Add adaptive function bound computation #17

ararslan · 2019-05-16T23:14:43Z

This introduces a type-based approach that works slightly differently than the current API. Upon construction of a FDMethod subtype, the order of the method and the order of the derivative are checked for agreement, and the grid and coefficients are computed and stored. Instances of the types are callable, and doing so produces the value of the derivative. It works recursively when adaptively computing the bound, which results in a better step size and thus a (hopefully) more robust estimate of the derivative.

"Why types?" you may be asking. It just seemed like an efficient way of expressing things and storing intermediate values.

"Where did this adaptive thing come from?" From none other than Wessel himself: https://github.com/wesselb/fdm.

This introduces a type-based approach that works slightly differently than the current API. Upon construction of a `FDMethod` subtype, the order of the method and the order of the derivative are checked for agreement, and the grid and coefficients are computed and stored. Instances of the types are callable, and doing so produces the value of the derivative. It works recursively when adaptively computing the bound, which results in a better step size and thus a (hopefully) more robust estimate of the derivative.

codecov · 2019-05-16T23:23:17Z

Codecov Report

Merging #17 into master will increase coverage by 2.5%.
The diff coverage is 100%.

@@          Coverage Diff           @@
##           master   #17     +/-   ##
======================================
+ Coverage    92.5%   95%   +2.5%     
======================================
  Files           4     4             
  Lines          80   120     +40     
======================================
+ Hits           74   114     +40     
  Misses          6     6

Impacted Files	Coverage Δ
src/methods.jl	`100% <100%> (ø)`	⬆️

Continue to review full report at Codecov.

Legend - Click here to learn more
Δ = absolute <relative> (impact), ø = not affected, ? = missing data
Powered by Codecov.
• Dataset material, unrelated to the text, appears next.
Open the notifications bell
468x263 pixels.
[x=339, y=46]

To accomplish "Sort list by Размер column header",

Last update 1d6f656...cc9bf63. Read the comment docs.

ararslan · 2019-05-16T23:23:39Z

I've marked this as a draft because I'd like feedback in general, but especially on:

The implementation. Is this the best way to go about computing the bound?
The API. Should this replace the current API? How could it be improved? Currently it duplicates all existing logic and lives separately from the existing API.
Should we rename and reuse FDMReport for this? We could make it mutable and have it update the stored values on each adaptation step.
What are some corner cases that could be used to test that this provides improvements over the non-adaptive approach?

src/methods.jl

wesselb · 2019-05-17T11:47:31Z

src/methods.jl

+
+    # Adaptively compute the bound on the function and derivative values, if applicable.
+    if 0 < adapt < p
+        newm = (M.name.wrapper)(p + 1, q)


I think bound should be set to an upper bound on the orderth (i.e. pth) derivative, so I believe this should be newm = (M.name.wrapper)(p + 1, p). Here p + 1 comes from that the order must be strictly greater than the derivative to estimate (which also means that we have a choice here). Furthermore, order in our FDM setup refers to the number of grid points, which is easily interpretable, but which is also one off from what it typically means. Perhaps we should adjust this.
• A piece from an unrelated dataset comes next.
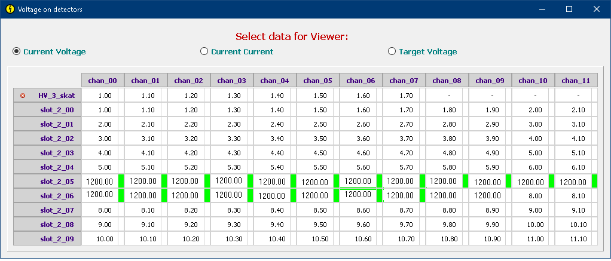611x261 pixels.
Task: Click the red error icon beside HV_3_skat
Action: coord(23,96)
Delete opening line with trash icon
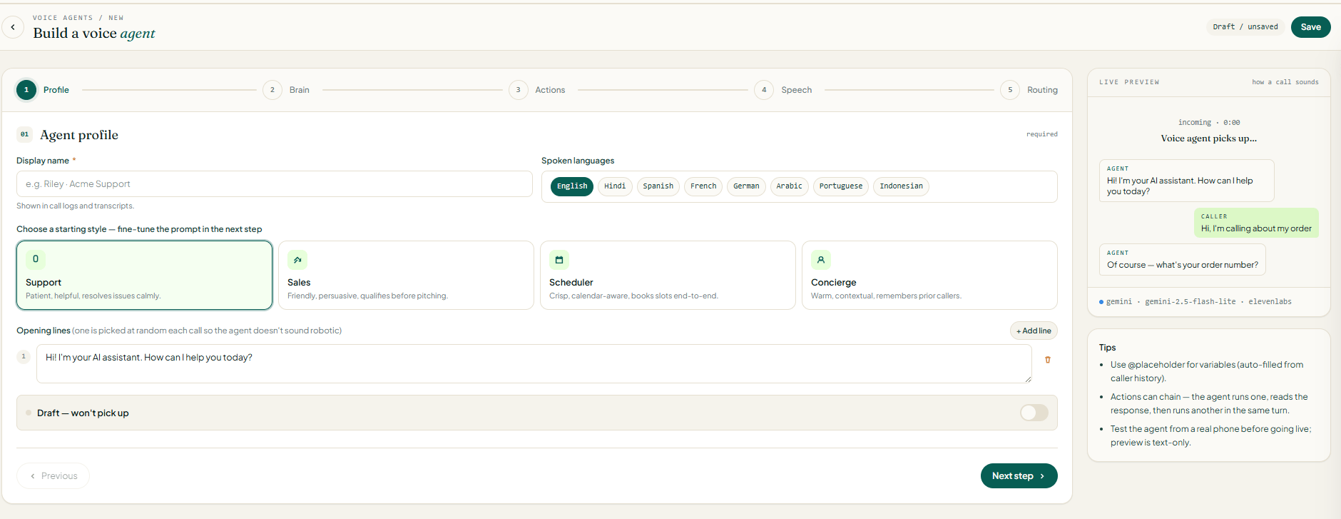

wesselb · 2019-05-17T11:49:40Z

src/methods.jl

+    if 0 < adapt < p
+        newm = (M.name.wrapper)(p + 1, q)
+        dfdx, = fdm(newm, f, x; eps=eps, bound=bound, adapt=(adapt - 1))
+        bound = maxabs(dfdx)


We have to be careful here to ensure that bound > 0. A simple solution is to add a tiny number, e.g. 1e-20. (Note that the case bound = 0 can easily occur, e.g. when adapting a p = 2 and q = 1 method for a linear function.)

src/methods.jl

wesselb · 2019-05-17T12:08:11Z

First of all, this looks great!!

The implementation. Is this the best way to go about computing the bound?
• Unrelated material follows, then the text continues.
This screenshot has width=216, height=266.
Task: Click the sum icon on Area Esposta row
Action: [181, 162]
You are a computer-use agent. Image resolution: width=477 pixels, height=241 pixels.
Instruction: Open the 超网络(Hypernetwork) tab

I have added some comments regarding the implementation.

It might also be worthwhile to implement the condition number mechanism to make the procedure even more robust. I think robustness of the estimation is an important feature.

The API. Should this replace the current API? How could it be improved? Currently it duplicates all existing logic and lives separately from the existing API.

I think the new API with the types is pretty sensible and could replace the current API. We might still want to support the old API by redirecting to the new API to maintain compatibility.

Should we rename and reuse FDMReport for this? We could make it mutable and have it update the stored values on each adaptation step.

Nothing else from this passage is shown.